• **GIVEN RECORDS**
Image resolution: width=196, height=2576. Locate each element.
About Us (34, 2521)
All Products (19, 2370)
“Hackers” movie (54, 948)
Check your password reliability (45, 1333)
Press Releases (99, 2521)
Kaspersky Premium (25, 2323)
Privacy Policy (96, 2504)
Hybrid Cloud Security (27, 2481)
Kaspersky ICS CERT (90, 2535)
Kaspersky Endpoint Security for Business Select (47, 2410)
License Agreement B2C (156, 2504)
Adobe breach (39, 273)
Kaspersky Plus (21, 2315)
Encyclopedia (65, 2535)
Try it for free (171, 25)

• **TASK INSTRUCTIONS**
With no word changed, write the entries out once more.

• **RESPONSE BOX**
Image resolution: width=196, height=2576. Locate each element.
About Us (34, 2521)
All Products (19, 2370)
“Hackers” movie (54, 948)
Check your password reliability (45, 1333)
Press Releases (99, 2521)
Kaspersky Premium (25, 2323)
Privacy Policy (96, 2504)
Hybrid Cloud Security (27, 2481)
Kaspersky ICS CERT (90, 2535)
Kaspersky Endpoint Security for Business Select (47, 2410)
License Agreement B2C (156, 2504)
Adobe breach (39, 273)
Kaspersky Plus (21, 2315)
Encyclopedia (65, 2535)
Try it for free (171, 25)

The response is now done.